Does Homeowners Insurance Cover Water Damage?


We welcome clean fresh water in our kitchens and bathrooms, but sometimes water arrives uninvited and causes damage. Will your homeowners insurance pay for damage from unwanted water in your home? Like many things in life, the answer is: It depends.


What insurance covers

In general, homeowners insurance covers water damage that is “sudden and accidental.”

For example, if a severe thunderstorm with high winds rips off a section of your roof allowing heavy rain to pour in, the resulting damage will generally be considered sudden and accidental and thus be covered. If a pipe bursts and water soaks your Sheetrock and flooring, the event qualifies as sudden and accidental and most likely your homeowners insurance will cover the resulting damages. It would not, however, pay for the repair of the burst pipe itself.

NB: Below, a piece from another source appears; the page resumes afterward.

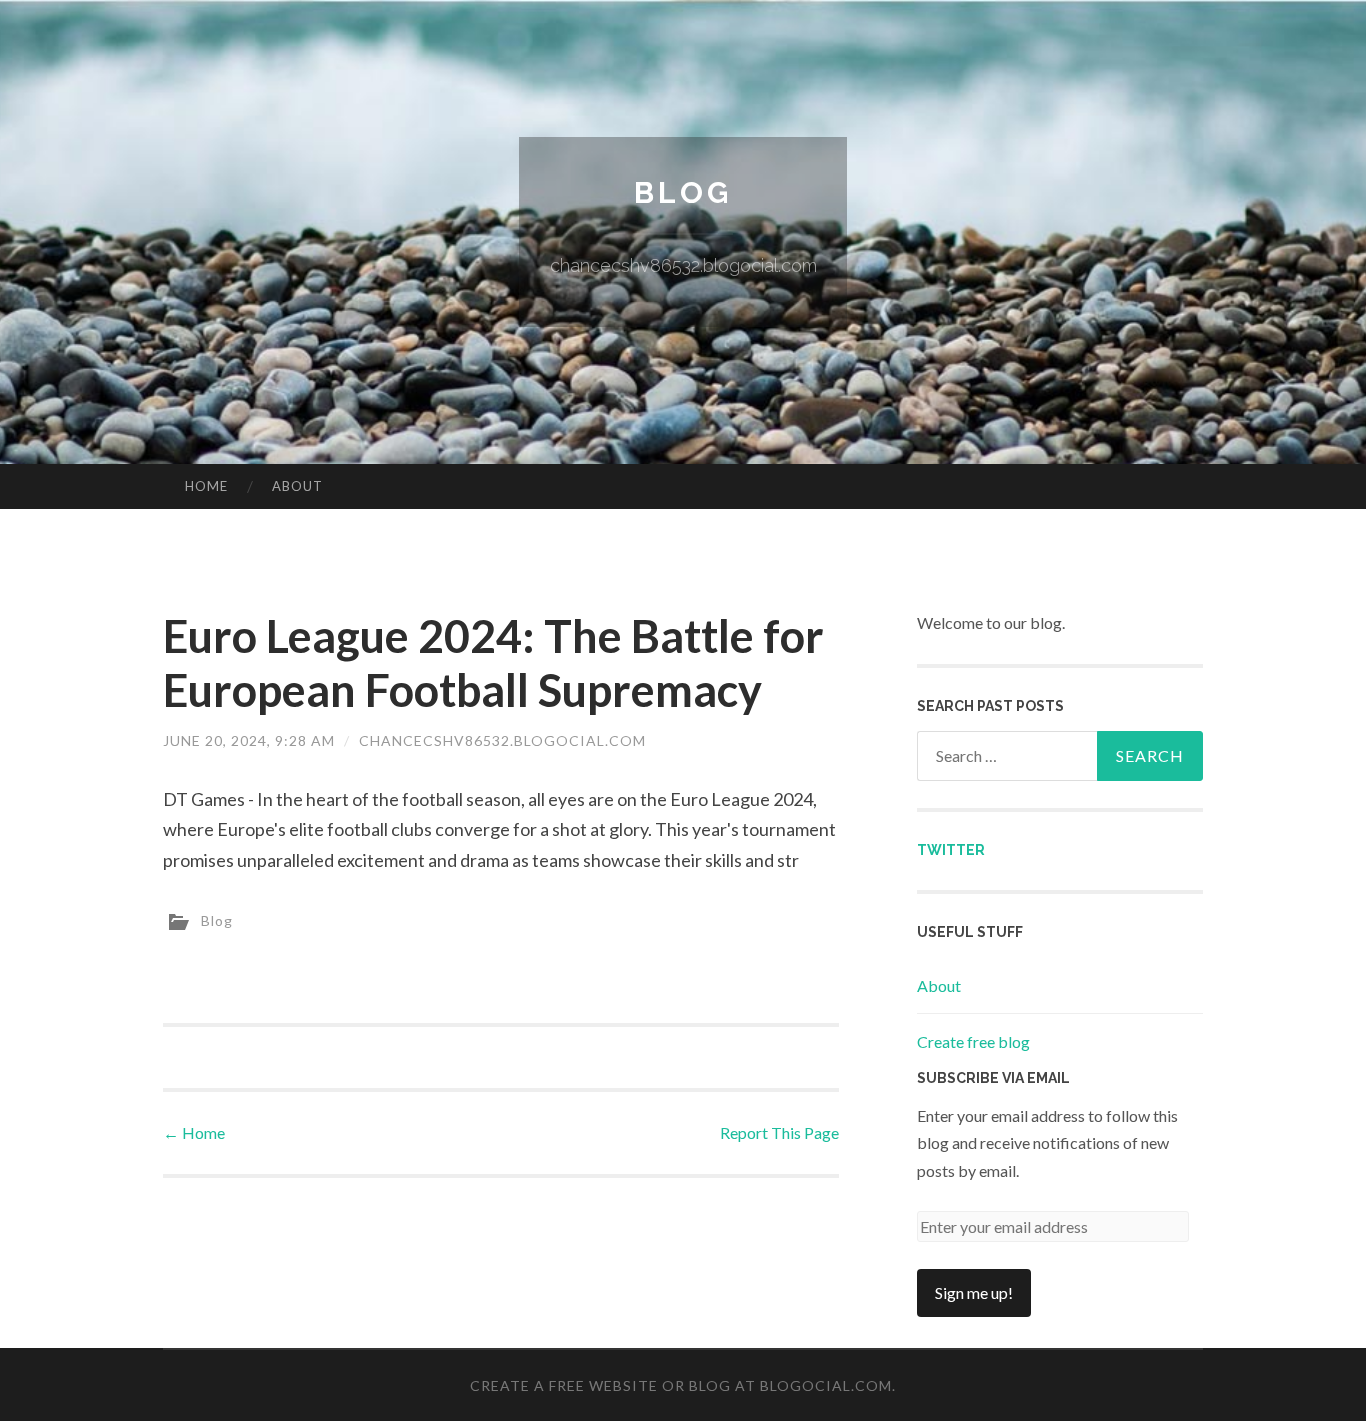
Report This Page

On the other hand, If water damage is the result of a slow dripping leak in a wall over time, that likely will not be covered, especially if the homeowner would have found the leak through routine maintenance.

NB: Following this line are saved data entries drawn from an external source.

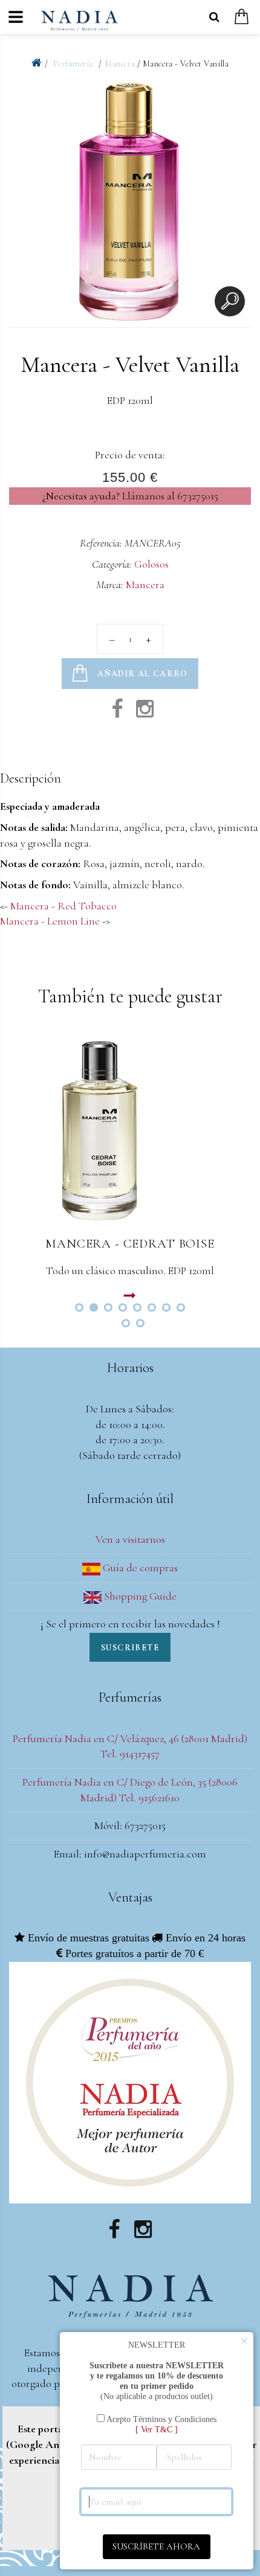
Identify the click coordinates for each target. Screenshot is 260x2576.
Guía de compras (139, 1567)
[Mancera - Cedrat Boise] (130, 1130)
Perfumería (74, 64)
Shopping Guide (139, 1596)
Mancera (120, 64)
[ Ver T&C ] (156, 2429)
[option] (130, 204)
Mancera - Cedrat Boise (129, 1243)
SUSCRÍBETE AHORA (156, 2546)
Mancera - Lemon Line (50, 921)
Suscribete (130, 1647)
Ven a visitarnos (130, 1539)
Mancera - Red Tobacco (63, 905)
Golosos (151, 564)
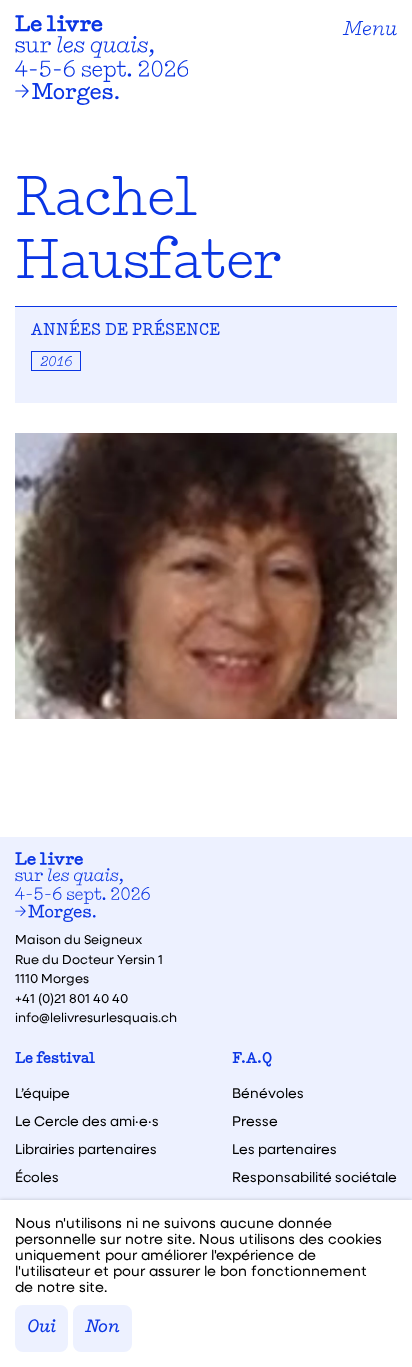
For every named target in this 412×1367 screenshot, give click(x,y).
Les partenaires (284, 1149)
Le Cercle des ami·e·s (87, 1121)
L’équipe (42, 1093)
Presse (255, 1121)
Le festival (55, 1059)
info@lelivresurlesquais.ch (96, 1016)
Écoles (37, 1177)
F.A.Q (252, 1059)
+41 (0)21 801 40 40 (71, 997)
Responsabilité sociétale (314, 1177)
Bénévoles (268, 1093)
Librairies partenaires (86, 1149)
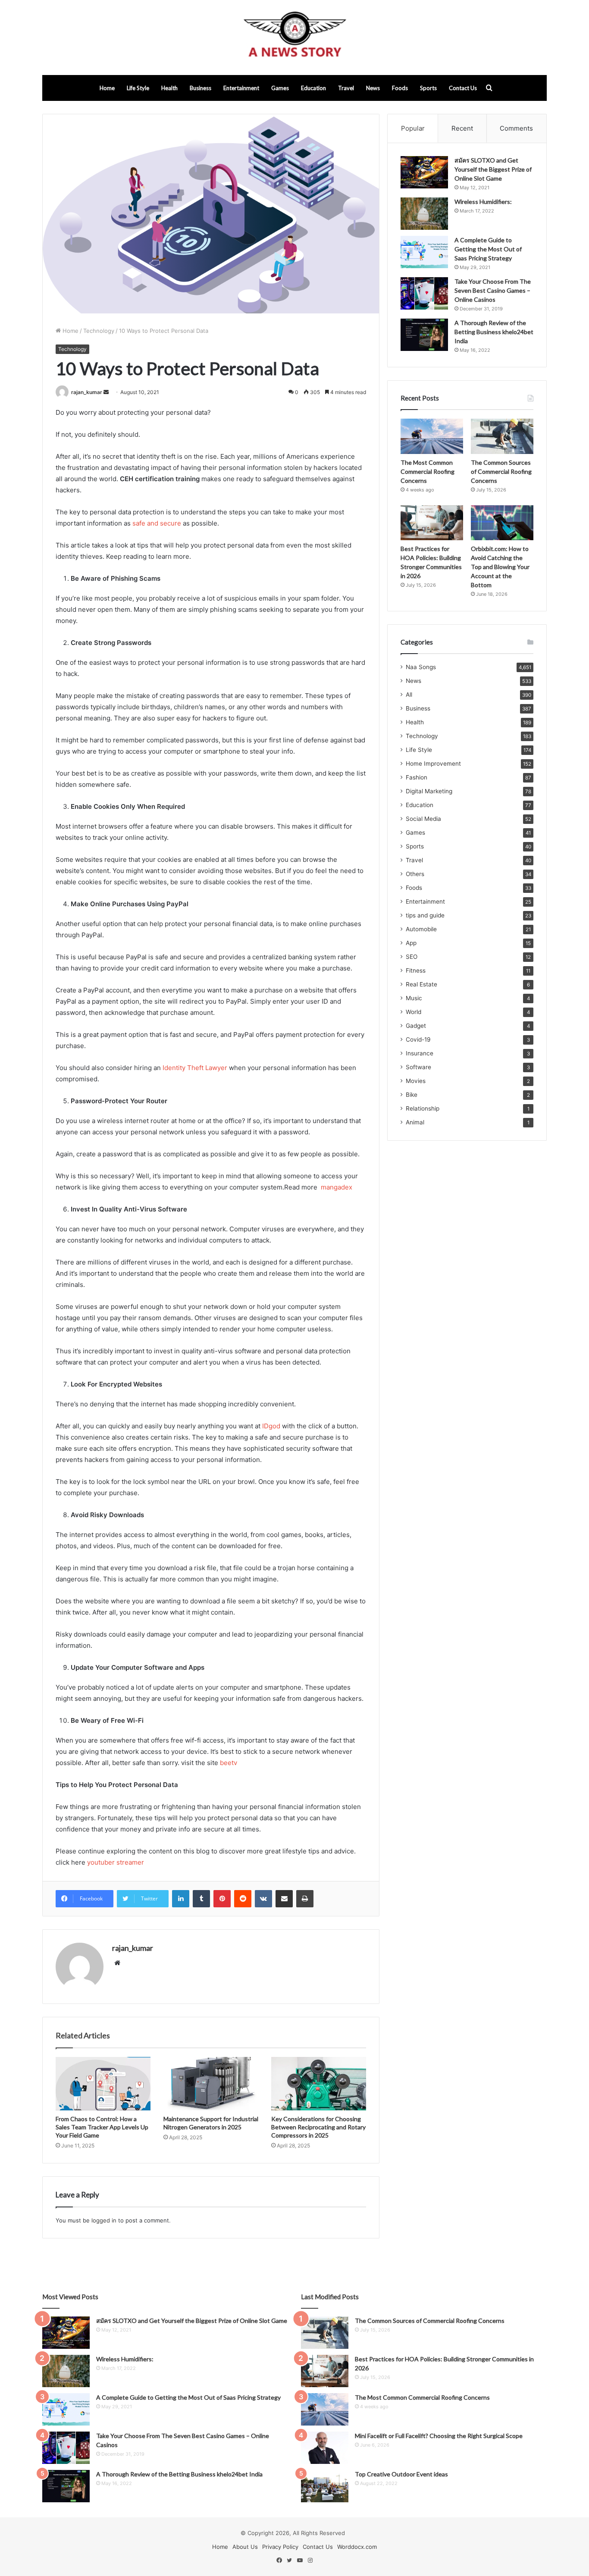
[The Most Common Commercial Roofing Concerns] (432, 436)
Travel (346, 88)
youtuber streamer (115, 1862)
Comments (516, 128)
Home (107, 88)
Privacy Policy (280, 2546)
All (409, 694)
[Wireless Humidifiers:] (424, 213)
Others (415, 873)
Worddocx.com (357, 2546)
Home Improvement (433, 763)
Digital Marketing (429, 791)
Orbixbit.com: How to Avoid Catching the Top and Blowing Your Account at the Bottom (500, 566)
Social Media (423, 818)
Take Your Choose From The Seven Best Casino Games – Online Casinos (492, 290)
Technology (98, 330)
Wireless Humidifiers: (483, 201)
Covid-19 (418, 1039)
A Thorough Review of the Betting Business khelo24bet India (493, 331)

Exceptions to sudden and accidental damage

There are a couple of exceptions to water damage coverage from a sudden and accidental situation.

Standard homeowners insurance does not cover damage from flooding of a nearby stream, lake or other body of water. Flood insurance is sold separately under the National Flood Insurance Program, available through certified agents.

Damage caused by water backing up into your house from an outside sewer or drain is not covered by homeowners insurance. Backup water damage riders are available, however, to supplement your main homeowner’s policy.


How much will insurance pay?

If a claim is covered, your insurance will pay for damages up to the maximum amount of your policy after your deductible is met. As an example, say you have covered damages of $12,000 and the insurance has a deductible of one percent of your home’s value and a coverage limit of $25,000 for water damage. If your home is worth $275,000, then your deductible — the amount of damage you must cover out of pocket — is $2,750. The insurance company will pay for the remaining $9,250 in repair costs. You must pay out of pocket for any damages beyond your policy limits.


Protecting yourself from water damage

Water damage is the second most common property damage claim nationally, behind only wind and hail damage. Read your policy and talk to your agent about its terms.

Since slow leaks can go undetected and insurance doesn’t typically cover the damage they cause, purchase water alarms. These are affordable and can possibly prevent extensive damage through early detection. Place them in key locations near water pipes and faucets: under the kitchen and bathroom sinks, on the floor by the washing machine close to the water supply lines, in the basement and on the floor beside the water heater.